We had expected to find a correlation between patient age and high-grade pre-cancer because older women would have had a longer time to progress from HPV infection to cervical pre-cancer without opportunities for intervention [22]. However, our data do not support this hypothesis. Instead, younger women overall and younger WLWH had a similar proportion of CIN2+ compared to older women. Data is limited on HPV progression to cervical pre-cancer and cancer in women aged 20 to 29 years. Adolescent WLWH are more likely to have HPV co-infections and coexisting abnormalities, albeit low-grade, relative to those without HIV [23]. Our finding of high rates of high-grade pre-cancer in 25 to 29 year-old WLWH further supports an accelerated timeframe of progression from HPV infection to high-grade pre-cancer in young WLWH.

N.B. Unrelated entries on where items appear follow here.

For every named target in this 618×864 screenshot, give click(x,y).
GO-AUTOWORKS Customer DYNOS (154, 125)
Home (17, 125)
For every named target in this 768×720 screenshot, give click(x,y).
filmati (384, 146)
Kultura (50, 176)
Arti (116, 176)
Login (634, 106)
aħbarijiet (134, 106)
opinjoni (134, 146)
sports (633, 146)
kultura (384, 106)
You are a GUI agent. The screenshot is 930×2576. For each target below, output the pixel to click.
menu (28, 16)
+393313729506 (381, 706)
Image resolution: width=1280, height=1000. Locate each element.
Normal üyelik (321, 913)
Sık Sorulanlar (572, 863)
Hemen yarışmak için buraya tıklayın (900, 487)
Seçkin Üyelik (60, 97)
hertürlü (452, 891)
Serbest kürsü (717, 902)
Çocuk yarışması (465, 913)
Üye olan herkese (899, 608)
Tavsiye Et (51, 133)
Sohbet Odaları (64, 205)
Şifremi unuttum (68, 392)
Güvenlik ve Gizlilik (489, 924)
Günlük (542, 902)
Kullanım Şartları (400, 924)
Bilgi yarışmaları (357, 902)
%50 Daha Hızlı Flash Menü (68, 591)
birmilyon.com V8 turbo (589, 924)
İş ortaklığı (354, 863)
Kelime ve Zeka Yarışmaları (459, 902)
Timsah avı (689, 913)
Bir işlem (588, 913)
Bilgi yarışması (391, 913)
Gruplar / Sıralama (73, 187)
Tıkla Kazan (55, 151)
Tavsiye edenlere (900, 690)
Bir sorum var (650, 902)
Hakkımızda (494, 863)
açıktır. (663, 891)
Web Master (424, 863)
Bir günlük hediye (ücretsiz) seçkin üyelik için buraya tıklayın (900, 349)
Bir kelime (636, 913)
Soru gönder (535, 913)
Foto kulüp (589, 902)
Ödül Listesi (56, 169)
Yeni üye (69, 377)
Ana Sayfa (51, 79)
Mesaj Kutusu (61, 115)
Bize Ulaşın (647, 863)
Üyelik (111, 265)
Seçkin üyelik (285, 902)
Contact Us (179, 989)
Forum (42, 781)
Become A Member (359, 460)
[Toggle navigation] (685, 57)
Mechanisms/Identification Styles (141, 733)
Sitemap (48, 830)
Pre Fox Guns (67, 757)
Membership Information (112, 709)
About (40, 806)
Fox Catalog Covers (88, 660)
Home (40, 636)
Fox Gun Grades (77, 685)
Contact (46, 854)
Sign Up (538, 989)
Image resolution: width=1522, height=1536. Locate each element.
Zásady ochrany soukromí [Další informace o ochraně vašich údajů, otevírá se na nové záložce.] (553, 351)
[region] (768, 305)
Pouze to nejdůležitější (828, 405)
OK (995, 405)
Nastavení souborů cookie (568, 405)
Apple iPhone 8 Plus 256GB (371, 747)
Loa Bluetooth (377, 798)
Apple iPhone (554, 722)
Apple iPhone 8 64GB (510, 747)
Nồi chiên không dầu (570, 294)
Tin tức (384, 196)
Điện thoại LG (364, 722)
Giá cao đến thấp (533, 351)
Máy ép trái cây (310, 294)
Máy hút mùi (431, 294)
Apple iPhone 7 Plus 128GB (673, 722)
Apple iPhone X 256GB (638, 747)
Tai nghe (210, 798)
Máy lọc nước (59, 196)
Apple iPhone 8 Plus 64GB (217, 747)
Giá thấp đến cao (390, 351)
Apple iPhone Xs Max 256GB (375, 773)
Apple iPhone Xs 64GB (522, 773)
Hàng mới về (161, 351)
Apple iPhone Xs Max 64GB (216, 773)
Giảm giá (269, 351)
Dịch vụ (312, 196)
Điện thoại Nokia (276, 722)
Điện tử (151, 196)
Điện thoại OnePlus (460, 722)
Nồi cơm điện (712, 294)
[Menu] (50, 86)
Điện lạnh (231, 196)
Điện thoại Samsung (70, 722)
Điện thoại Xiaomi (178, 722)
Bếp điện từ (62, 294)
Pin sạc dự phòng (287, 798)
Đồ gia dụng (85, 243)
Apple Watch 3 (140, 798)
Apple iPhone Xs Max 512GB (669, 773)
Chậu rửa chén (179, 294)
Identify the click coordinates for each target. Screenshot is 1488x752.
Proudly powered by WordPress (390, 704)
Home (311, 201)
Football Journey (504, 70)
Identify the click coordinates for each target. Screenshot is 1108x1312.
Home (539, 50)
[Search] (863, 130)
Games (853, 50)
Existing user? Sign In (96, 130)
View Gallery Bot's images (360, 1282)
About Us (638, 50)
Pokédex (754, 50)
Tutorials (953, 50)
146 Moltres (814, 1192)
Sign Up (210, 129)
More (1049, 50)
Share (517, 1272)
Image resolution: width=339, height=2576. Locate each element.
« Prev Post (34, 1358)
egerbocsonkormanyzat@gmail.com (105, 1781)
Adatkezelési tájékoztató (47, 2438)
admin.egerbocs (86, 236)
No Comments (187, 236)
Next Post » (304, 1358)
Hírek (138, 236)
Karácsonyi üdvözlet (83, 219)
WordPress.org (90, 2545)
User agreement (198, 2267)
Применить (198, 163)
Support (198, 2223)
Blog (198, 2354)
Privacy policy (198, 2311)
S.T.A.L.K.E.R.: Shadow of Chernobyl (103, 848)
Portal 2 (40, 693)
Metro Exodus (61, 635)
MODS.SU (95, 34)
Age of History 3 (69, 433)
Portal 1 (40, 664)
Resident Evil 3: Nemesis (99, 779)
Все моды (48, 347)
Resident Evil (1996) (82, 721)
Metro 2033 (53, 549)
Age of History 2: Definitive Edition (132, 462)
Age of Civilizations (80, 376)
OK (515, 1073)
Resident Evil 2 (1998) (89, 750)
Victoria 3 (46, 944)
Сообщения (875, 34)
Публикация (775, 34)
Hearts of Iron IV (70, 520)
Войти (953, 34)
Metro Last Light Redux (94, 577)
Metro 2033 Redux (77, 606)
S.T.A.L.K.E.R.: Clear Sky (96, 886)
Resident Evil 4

Our analysis has limitations. We utilized a programmatic database from a screening programme originally designed to serve only WLWH. Services were only later offered to women without HIV; hence there is a much lower number of women without HIV in this cohort than the general population. Therefore, the findings may not be fully generalizable to all females aged 25–49 years in Botswana. Further, limited patient-level demographic and risk factor data were collected, and not all variables had complete data. For instance, CD4 count had 11% missing data; however, this was similar for both age groups, and we doubt that it would have had a significant effect on the outcomes. Other key HIV-related variables, including viral load and timing of HIV treatment, were not collected. Therefore, the full extent of the immune status of WLWH could not be assessed. Although the rates of VIA positivity and cryotherapy ineligibility were high, similar rates have been observed in other high HIV burden areas and could be related to low rates of prior screening in the population [24]. The high VIA positivity rates in this cohort could also be related to non-HPV-associated cervicitis. High rates of cervicitis have been shown to affect the accuracy of VIA in women in the 30 to 49 age group in a similar population [25]. However, while cervicitis may affect VIA positivity rates in both younger and older age groups, the higher cervicitis rate in the younger group may have accounted for a greater increase in VIA than in the older age group. Over 30% of the women were eligible for cryotherapy without biopsy, which means some CIN2+ lesions might have been treated with ablative treatment without documented histopathology results leading to the underestimation of the CIN2+ rate. Finally, a third of the women with lesions ineligible for cryotherapy did not comply with their referral for colposcopy, and documentation of colposcopy/LEEP referral appointment attendance was not fully recorded. Thus, histopathology results may not represent the entire cohort of women who had or should have had colposcopic evaluation.

Conclusions

Despite the limitations of this study, we present new evidence of the significant burden of CIN2+ in younger WLWH in Botswana. Until the population-level effects of HPV vaccination and universal ART to improve overall immune competence in WLWH are realized [26], the reduction in cervical cancer in LMICs will depend on effective, comprehensive screening programs for WLWH. This additional evidence further supports the current WHO conditional recommendation for initiating screening at age 25.